Writing a Letter to the Editor
1. Review your local paper’s guidelines for publishing letters to the editor (limits on word count, format and methods to submit for publication). This information can be found online under the "Opinion” section of your paper’s web site.
2. Search for recent coverage of national service, AmeriCorps, Senior Corps, RSVP, etc in your local publications. If you’re responding to a specific editorial or an article, cite the article and immediately explain the value that XX program brings to your community.
3. If you aren’t writing to respond to a specific article, call on the editors to examine the need for support for funding for national service and what potential cuts could mean for the local community.
4. Get right to the point. You won’t be able to say everything you want in a few hundred words. Prioritize 1-2 of the key messages listed below.
5. If possible, convey your key messages using an anecdote about watching someone become more independent, better educated or gain a new skill thanks to a service organization, or about your own experience serving through a local organizations.
6. Let AmeriCorps Alums know if your submission gets picked up! Email ken [at] americorpsalums [dot] org with links to the story so we can share with our network!
As a former AmeriCorps member, I have seen the difference a dedicated group of ordinary citizens can make in their local community. [Insert brief story from your service year]
But now Members of Congress in Washington want to take that power away from Americans who want to serve their country. With a recent vote in the House that would strip funding from AmeriCorps, policymakers are saying that communities don’t need the support from programs like AmeriCorps and people across the country don’t deserve the opportunity to help their neighbors in need. As an AmeriCorps Alum I have seen the effects on both sides of the equation and urge our country’s lawmakers to recognize the value of this vital program for communities across the country.
The bi-partisan leadership that led to the signing of the Serve America Act on April 21, 2009 is still needed, to support funding and opportunities for a generation that wants to serve. Please support the work that service has positively impacted in our community – and support National service for our future.
Key Messages You Can Include
- In 2011, there were 582,000 applications for 82,000 AmeriCorps slots, up from 536,000 last year. That means over one million applications to serve our country were rejected over the course of the last two years, with many applicants coming from demographic groups with historic unemployment rates, including young adults and minorities. Today, it is nearly as hard to get into AmeriCorps as it is an Ivy League college.
- Local governments rely increasingly on service organizations to fill the gaps in services they can no longer afford to provide on their own.
- Yet as demand for services expands, 89% of nonprofits report experiencing significant economic stress as financial and staff resources dwindle. At the very time when they are needed most, many nonprofits are cutting back on the services they provide and are in jeopardy of closing their doors.
- National service leverages public dollars into maximum positive outcomes for the local community.
- Competitive bids for CNCS funds ensure the best use of public dollars.

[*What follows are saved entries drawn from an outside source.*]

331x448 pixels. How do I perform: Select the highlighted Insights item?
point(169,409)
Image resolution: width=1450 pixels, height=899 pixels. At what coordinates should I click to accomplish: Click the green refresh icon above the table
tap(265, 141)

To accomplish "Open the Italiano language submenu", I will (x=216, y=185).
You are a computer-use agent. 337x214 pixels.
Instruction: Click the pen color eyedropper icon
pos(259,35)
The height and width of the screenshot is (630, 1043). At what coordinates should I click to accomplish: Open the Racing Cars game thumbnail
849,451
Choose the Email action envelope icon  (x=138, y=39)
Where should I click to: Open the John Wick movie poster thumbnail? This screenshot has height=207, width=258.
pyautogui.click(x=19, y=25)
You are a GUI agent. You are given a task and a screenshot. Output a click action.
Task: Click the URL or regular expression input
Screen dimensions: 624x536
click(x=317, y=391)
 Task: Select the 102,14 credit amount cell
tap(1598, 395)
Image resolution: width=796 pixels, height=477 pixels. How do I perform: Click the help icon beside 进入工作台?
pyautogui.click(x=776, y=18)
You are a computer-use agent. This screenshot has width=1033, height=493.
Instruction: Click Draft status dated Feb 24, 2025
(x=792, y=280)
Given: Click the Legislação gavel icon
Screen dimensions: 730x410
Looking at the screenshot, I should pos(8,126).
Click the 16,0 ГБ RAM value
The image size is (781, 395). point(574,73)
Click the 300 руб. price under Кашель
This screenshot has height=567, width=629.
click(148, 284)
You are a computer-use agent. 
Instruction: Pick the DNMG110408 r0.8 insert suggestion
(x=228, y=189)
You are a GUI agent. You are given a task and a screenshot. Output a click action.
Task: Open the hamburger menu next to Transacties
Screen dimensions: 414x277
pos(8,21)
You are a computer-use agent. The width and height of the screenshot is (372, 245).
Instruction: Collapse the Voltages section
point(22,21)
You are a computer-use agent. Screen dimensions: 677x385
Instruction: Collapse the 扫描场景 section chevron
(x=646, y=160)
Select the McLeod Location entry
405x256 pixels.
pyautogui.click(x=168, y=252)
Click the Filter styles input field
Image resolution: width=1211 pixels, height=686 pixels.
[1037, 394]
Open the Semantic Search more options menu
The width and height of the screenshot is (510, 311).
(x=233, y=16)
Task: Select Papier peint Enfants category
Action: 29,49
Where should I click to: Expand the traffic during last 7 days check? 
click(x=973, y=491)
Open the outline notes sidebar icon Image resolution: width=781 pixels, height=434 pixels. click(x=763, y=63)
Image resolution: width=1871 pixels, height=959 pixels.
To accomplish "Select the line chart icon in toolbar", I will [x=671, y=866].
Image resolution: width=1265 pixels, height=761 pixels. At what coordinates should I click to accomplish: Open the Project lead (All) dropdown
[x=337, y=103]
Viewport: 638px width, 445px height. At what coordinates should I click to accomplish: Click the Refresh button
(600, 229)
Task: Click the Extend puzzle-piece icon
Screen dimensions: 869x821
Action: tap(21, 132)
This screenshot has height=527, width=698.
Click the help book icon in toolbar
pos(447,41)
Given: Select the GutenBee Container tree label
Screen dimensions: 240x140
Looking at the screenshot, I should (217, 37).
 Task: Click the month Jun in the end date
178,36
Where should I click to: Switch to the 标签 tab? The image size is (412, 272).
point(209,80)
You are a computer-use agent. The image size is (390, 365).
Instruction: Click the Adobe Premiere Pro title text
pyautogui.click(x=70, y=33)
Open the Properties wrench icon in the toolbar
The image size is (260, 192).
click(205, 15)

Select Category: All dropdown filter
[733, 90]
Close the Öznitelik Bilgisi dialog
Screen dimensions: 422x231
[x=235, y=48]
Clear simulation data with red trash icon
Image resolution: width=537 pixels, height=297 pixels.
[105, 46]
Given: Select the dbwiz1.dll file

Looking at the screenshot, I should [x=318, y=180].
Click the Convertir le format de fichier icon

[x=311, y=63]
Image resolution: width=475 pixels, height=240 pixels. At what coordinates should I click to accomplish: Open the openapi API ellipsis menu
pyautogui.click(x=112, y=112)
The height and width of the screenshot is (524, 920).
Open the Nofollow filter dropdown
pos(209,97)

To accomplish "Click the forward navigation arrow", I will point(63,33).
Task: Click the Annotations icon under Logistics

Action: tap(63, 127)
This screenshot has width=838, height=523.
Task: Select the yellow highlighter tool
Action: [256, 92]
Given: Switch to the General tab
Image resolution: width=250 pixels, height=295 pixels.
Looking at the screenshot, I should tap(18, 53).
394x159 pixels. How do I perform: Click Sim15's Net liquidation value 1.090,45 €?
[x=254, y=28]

- These national service participants and volunteers provide low-cost, high-yield "boots on the ground” badly needed in communities throughout the country.
- In today’s jobs crisis, we can’t afford to lose the jobs provided by national service organizations.
Addressing Community Needs
- Helps our country’s global competitiveness and alleviates impacts from the recession by reducing stress on government services.
- The programs supported by the Corporation for National and Community Service provide badly needed human capital to strapped nonprofits - enabling volunteers to tutor and mentor students during the school day, run after-school programs, and assist food banks and other service agencies.
- Local economies are in trouble, communities are in need of immediate assistance, and recent disasters require responses. Through AmeriCorps, hundreds of thousands of Americans are applying to serve, demonstrating their commitment to developing community solutions.
- National service has consistently provided outcomes that benefit the community.
- Service is a tangible and meaningful way for Americans of all ages to share in the responsibility of helping their neighbors through challenging times.
- Throughout the last 20 years, over 775,000 AmeriCorps members have been deployed across the country to tutor and mentor students during the school day, run after-school programs, assist food banks and rebuild communities affected by natural disasters.
- Can we afford to let national service become an unattainable path for millions of Americans who want to serve when communities and families are in such desperate need of their support?